Dynamically derive dataframe names for assignment

I have array of columns. For each of the column in the array, I need to perform same operation and create in a separate dataframe. So that later these dataframes can be merged/joined into one.

with below, getting error : cannot assign to expression here.

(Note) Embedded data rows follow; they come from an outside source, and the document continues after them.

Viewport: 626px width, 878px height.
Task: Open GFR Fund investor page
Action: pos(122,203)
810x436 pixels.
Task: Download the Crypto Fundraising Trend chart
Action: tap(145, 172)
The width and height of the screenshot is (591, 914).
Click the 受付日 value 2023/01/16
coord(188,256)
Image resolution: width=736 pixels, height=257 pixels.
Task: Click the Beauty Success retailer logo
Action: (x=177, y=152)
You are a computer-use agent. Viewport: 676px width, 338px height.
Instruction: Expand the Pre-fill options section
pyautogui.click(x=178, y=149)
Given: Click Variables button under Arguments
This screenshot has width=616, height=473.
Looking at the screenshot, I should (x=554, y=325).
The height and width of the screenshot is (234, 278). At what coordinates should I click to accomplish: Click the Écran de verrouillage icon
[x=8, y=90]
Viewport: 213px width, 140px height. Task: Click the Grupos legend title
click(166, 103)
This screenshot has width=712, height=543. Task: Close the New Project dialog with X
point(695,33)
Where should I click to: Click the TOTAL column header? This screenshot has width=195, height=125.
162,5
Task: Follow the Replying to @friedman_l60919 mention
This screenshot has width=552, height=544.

Maybe you meant '==' instead of '='?

I get that the issue is due to we dynamically trying to derive the dataframe name using c +'_df_name' for which we are assigning the data.

from pyspark.sql import SparkSession
from pyspark.sql.functions import lit

spark = SparkSession.builder.appName("test").getOrCreate()

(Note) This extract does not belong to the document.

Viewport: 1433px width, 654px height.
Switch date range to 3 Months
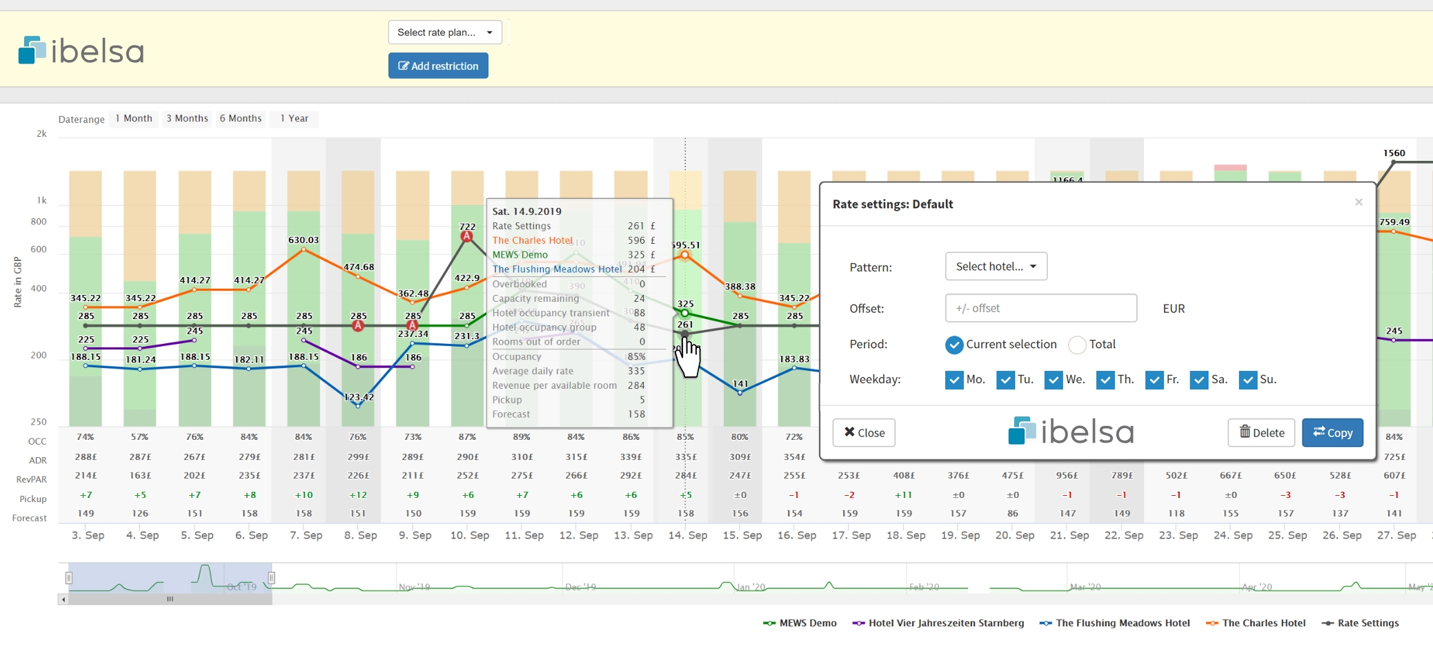click(x=187, y=119)
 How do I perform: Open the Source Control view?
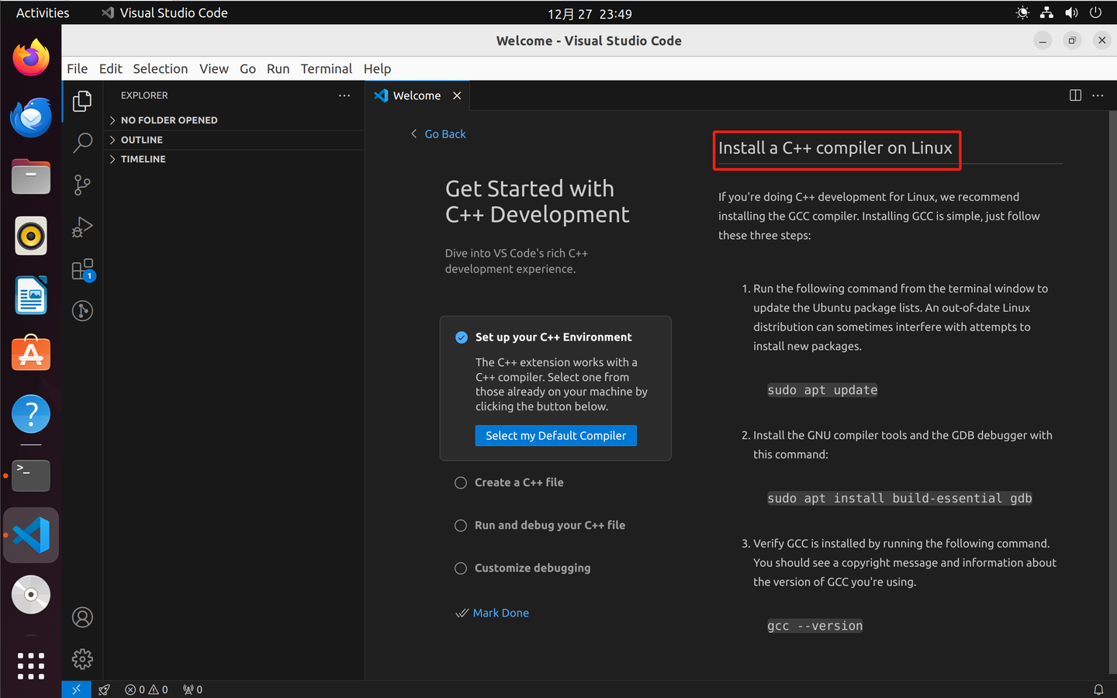pos(82,185)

data = [("John", 25), ("Alice", 30), ("Bob", 35)]
columns = ["name", "age"]
df = spark.createDataFrame(data, columns)

attributes = ["name","skill"]

for c in attributes:
    c +'_df_name' = df.select(lit('xyz')) # simplified

So changed the above code as below:

for c in attributes:
    df_name = c +'_df_name'
    print(df_name) # prints name_df_name, skill_df_name
    df_name = df.select(lit('xyz')) # simplified

Now if change try to print the new dataframe value using below, getting error.name 'name_df_name' is not defined.

name_df_name.show()
skill_df_name.show()

How do we dynamically generate unique dataframe names for each assignment during the iteration?

Solution

You are assigning a dataframe to a string literal instead of a container.

data_frames = {f"{c}_df_name": df.select(lit('xyz')) for c in attributes}

By using a dictionary, the list of dataframe names is accessible using the keys method.

data_frames.keys()

The individual dataframes can be accessed using the appropriate key string. e.g.

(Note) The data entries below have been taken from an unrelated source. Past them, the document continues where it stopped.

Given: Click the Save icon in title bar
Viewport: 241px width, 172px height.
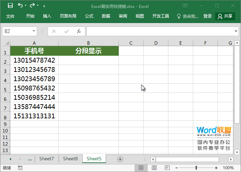Looking at the screenshot, I should tap(10, 6).
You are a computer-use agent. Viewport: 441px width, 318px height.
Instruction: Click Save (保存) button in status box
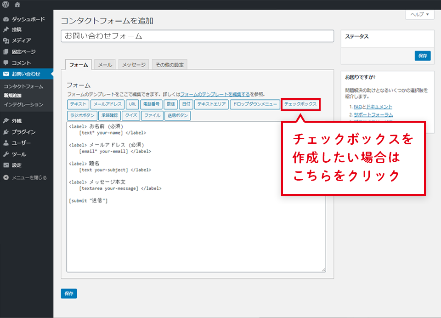(x=422, y=56)
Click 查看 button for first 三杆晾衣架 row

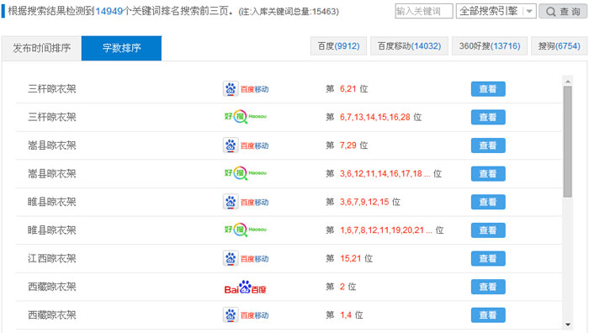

data_frames["abc_df_name"]

Further Explanation:

attributes = ["name","skill"]

for c in attributes:
    c +'_df_name' = df.select(lit('xyz')) # simplified

The for loop creates two string literals: "name_df_name", "skill_df_name". It's not possible to assign a value to a string literal, the assignment within the loop is a syntax error.

You cannot do this:

"name_df_name" = 1

But you can do this:

name_df_name = 1

If you wish to use your string literals then you could add them to the locals() dictionary, but this would be a dirty hack and is not recommended.

attributes = ["name","skill"]

for c in attributes:
    _ = c +'_df_name'
    if _ not in locals():
        locals()[_] = df.select(lit('xyz')) # simplified